▶ [TASK GOAL]
Within the listing below, how many lines hold "Clear"? Reply with that number and no other text.

▶ [DATA RECORDS]

□ □ □ □ □

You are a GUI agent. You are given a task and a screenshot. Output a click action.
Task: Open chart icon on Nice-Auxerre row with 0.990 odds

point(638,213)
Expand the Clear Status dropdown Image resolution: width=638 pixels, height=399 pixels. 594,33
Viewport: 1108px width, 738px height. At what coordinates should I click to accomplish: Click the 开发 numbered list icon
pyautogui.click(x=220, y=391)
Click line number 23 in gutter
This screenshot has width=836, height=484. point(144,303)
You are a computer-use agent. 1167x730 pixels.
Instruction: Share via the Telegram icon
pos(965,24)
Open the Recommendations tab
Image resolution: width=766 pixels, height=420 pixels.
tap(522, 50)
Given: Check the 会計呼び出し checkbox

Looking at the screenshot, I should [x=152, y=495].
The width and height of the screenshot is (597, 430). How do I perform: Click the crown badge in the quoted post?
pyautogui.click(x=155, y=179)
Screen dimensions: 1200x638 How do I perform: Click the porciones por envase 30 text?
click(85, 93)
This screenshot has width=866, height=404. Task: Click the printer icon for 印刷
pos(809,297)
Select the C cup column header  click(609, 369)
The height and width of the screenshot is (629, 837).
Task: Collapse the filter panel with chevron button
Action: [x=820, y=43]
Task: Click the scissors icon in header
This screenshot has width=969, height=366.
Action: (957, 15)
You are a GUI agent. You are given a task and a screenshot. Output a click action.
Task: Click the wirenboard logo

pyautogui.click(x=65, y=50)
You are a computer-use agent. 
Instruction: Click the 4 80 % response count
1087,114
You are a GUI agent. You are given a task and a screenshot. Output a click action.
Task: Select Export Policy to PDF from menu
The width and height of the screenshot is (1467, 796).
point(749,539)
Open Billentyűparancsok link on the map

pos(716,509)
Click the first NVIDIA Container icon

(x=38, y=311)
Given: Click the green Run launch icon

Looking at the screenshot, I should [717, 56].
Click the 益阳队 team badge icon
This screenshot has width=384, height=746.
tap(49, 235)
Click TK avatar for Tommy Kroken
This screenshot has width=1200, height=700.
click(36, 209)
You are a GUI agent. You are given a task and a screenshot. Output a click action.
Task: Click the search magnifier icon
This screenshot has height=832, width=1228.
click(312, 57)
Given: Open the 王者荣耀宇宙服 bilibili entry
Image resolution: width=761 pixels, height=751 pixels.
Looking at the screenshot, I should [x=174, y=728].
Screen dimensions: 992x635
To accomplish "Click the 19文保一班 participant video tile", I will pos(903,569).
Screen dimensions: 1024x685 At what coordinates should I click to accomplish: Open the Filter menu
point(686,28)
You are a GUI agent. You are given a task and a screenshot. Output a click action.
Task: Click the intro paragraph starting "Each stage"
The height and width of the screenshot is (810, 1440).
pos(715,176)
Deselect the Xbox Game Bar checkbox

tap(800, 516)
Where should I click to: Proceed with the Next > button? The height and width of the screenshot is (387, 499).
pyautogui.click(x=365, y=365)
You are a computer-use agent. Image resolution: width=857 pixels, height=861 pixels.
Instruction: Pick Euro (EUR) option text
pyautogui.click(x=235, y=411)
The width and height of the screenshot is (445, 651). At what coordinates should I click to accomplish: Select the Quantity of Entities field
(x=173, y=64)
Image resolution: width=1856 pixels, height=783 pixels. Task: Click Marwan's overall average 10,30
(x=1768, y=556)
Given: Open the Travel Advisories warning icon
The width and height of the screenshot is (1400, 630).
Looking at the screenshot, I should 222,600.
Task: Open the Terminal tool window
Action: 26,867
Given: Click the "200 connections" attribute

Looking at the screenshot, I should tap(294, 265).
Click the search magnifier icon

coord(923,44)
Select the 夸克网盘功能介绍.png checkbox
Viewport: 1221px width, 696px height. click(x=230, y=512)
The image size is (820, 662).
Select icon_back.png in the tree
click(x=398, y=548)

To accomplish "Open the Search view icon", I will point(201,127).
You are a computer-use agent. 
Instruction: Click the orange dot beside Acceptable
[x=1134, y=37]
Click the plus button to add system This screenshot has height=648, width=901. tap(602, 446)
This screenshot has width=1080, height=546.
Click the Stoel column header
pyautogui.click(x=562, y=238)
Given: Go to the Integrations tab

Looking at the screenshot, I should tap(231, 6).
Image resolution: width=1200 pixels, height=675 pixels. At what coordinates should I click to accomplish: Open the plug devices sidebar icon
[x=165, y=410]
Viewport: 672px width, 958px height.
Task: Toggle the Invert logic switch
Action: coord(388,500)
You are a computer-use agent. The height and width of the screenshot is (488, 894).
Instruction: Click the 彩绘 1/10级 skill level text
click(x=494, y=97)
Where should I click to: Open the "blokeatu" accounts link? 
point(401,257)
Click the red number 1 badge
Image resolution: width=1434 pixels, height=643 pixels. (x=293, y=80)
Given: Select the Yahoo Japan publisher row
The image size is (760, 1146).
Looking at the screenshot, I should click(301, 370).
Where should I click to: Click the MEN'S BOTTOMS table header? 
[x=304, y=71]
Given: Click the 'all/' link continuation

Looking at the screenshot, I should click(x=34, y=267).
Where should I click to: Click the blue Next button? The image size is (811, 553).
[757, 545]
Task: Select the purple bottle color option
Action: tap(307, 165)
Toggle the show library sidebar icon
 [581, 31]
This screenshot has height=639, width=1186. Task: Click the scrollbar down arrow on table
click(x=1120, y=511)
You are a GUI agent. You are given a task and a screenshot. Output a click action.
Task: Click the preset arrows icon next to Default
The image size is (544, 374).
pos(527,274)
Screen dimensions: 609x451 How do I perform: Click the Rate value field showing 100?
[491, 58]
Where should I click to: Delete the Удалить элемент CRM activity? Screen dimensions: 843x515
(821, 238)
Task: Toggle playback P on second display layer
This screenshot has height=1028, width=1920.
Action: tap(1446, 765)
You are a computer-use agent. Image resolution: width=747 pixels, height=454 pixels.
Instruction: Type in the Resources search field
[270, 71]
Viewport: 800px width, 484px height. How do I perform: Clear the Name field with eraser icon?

□ □ □ □ □

▶ [WRITTEN ANSWER]
2